--- SOURCE DATA ---

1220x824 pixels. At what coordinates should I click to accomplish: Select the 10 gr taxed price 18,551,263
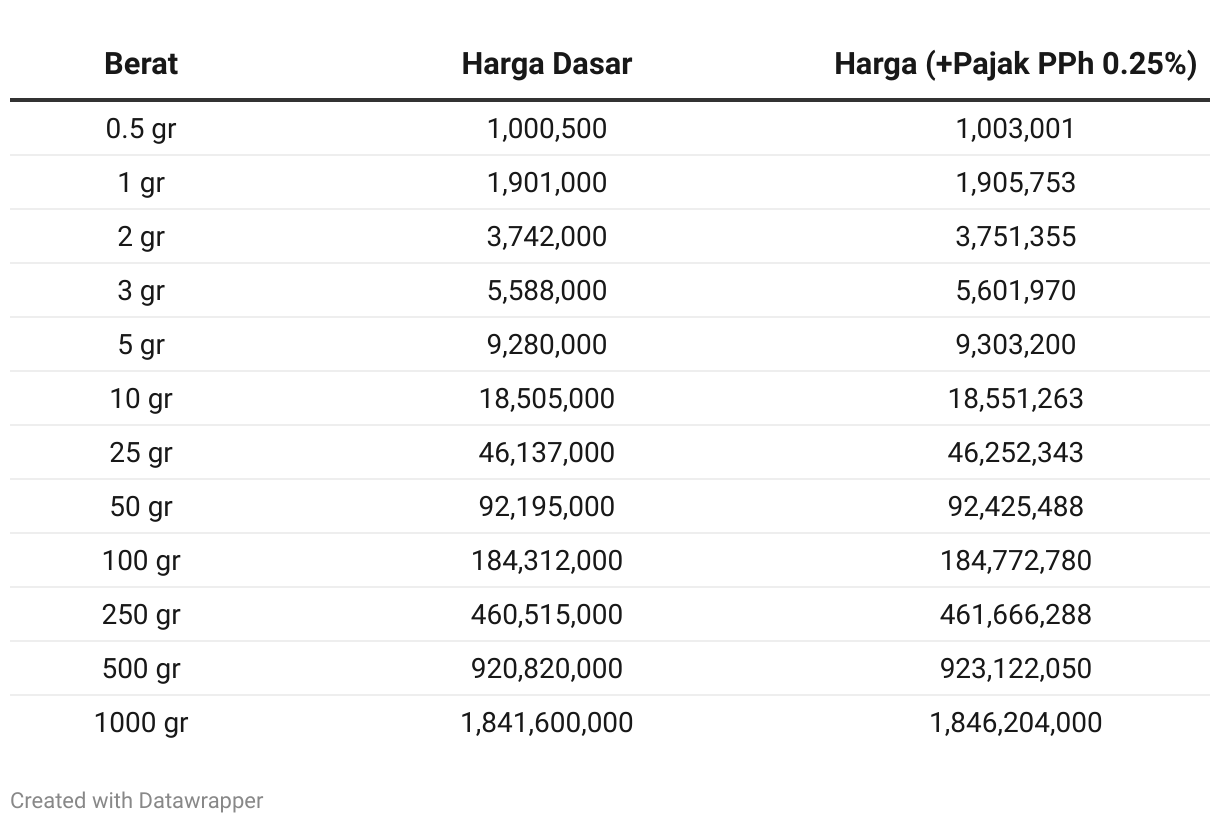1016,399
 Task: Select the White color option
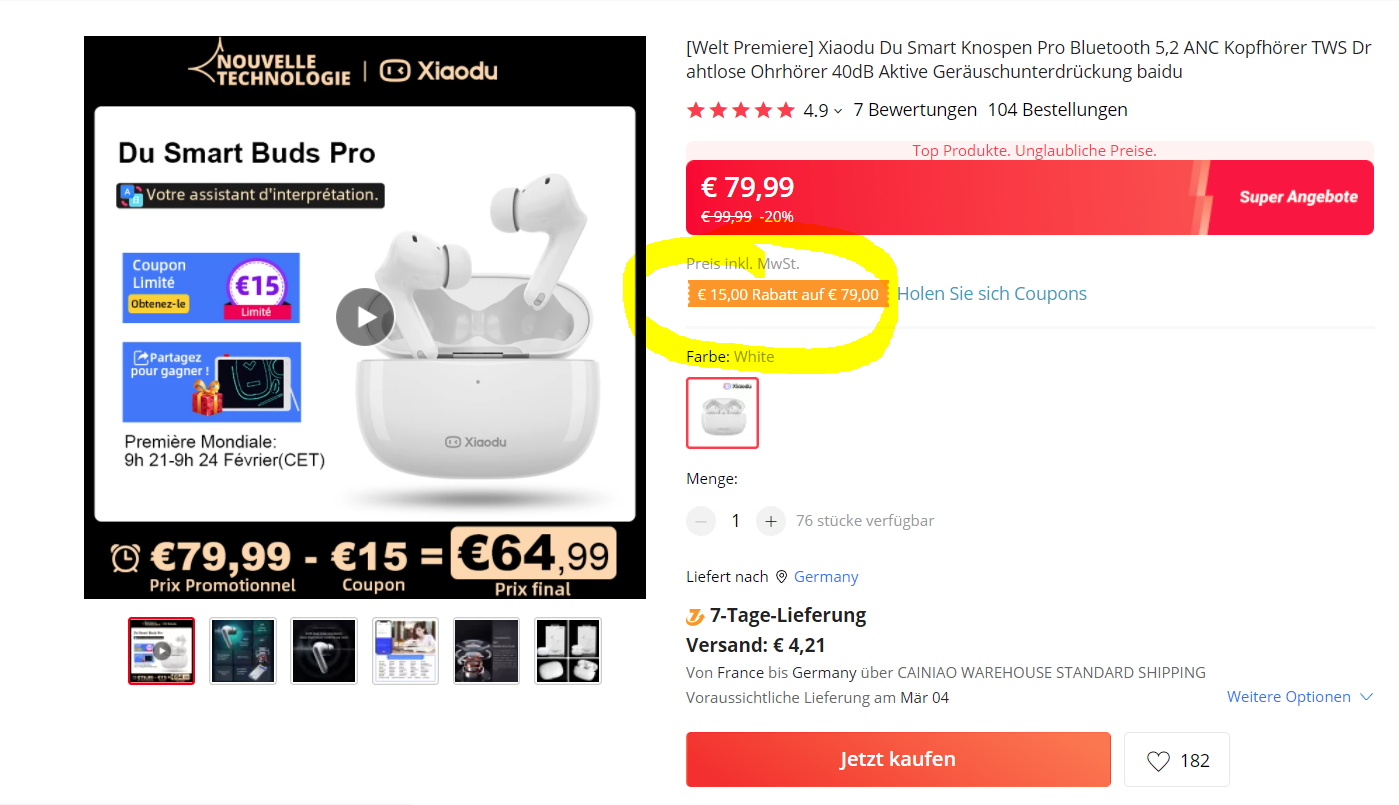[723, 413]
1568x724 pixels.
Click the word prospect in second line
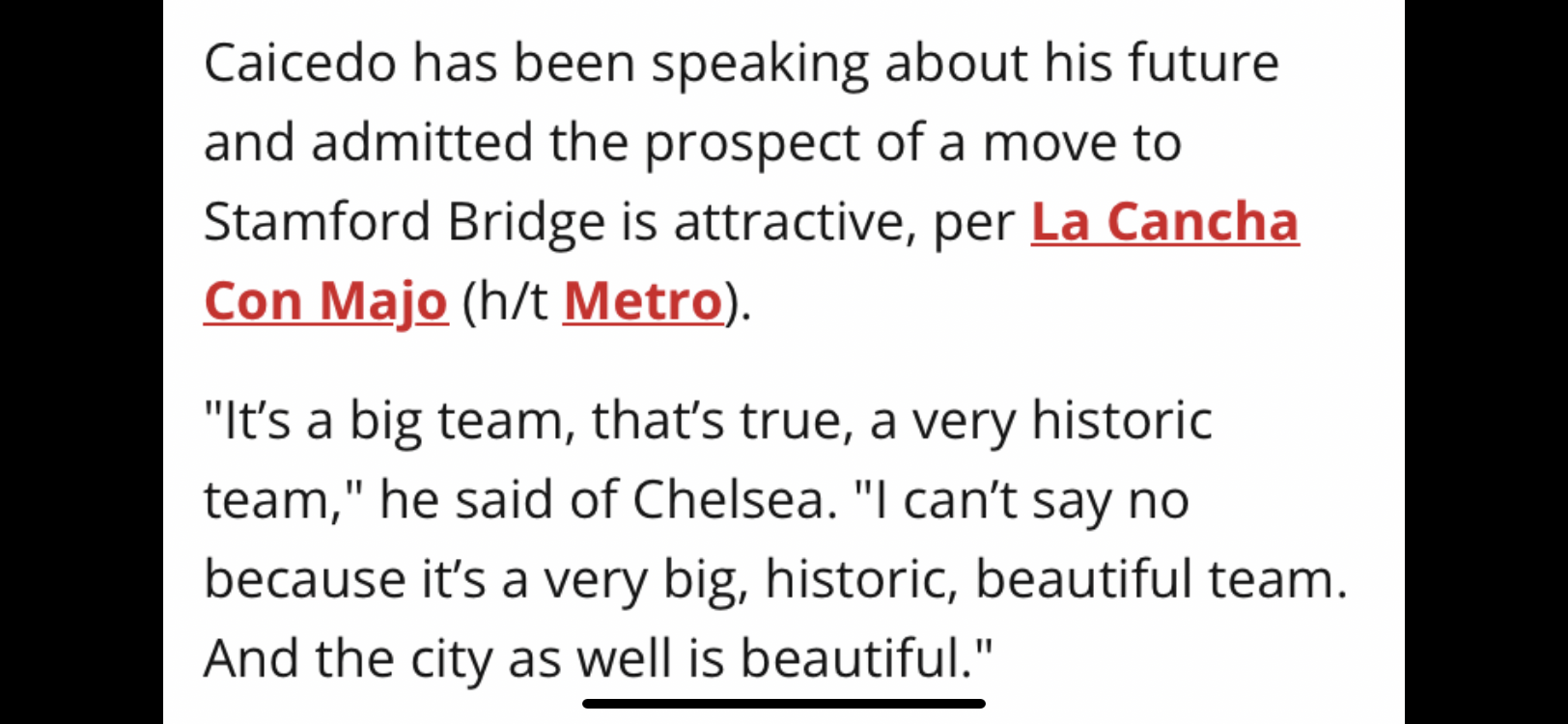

---
--- SOURCE DATA ---

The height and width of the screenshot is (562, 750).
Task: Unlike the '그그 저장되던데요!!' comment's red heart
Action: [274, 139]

---
--- SOURCE DATA ---

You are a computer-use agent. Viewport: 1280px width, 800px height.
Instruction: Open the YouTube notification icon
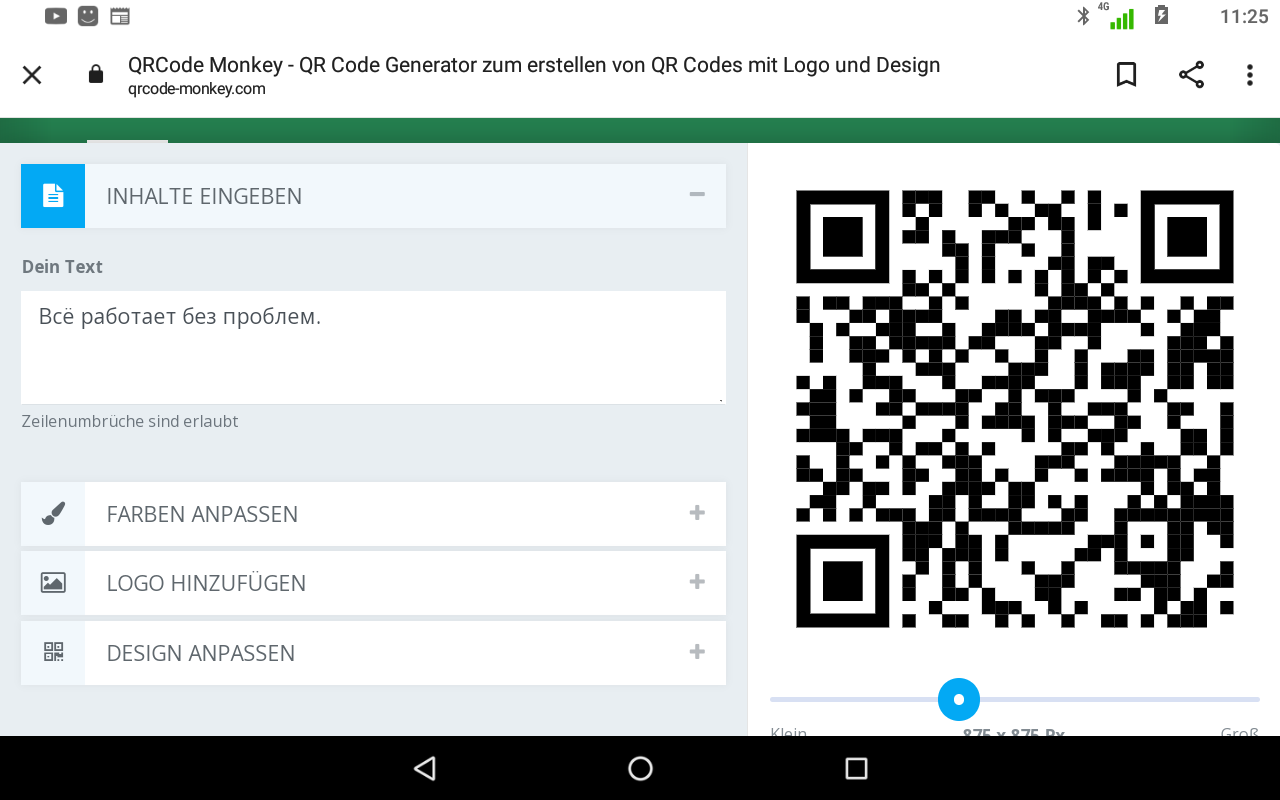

---

● GOAL OF THE EXERCISE: Nothing but the lines above from the line with "Task: Select the White color option" up to and including the line with "Click the word prospect in second line" should be returned, exactly as written and without pictures.

● RESPONSE AREA:
 Task: Select the White color option
[723, 413]
1568x724 pixels.
Click the word prospect in second line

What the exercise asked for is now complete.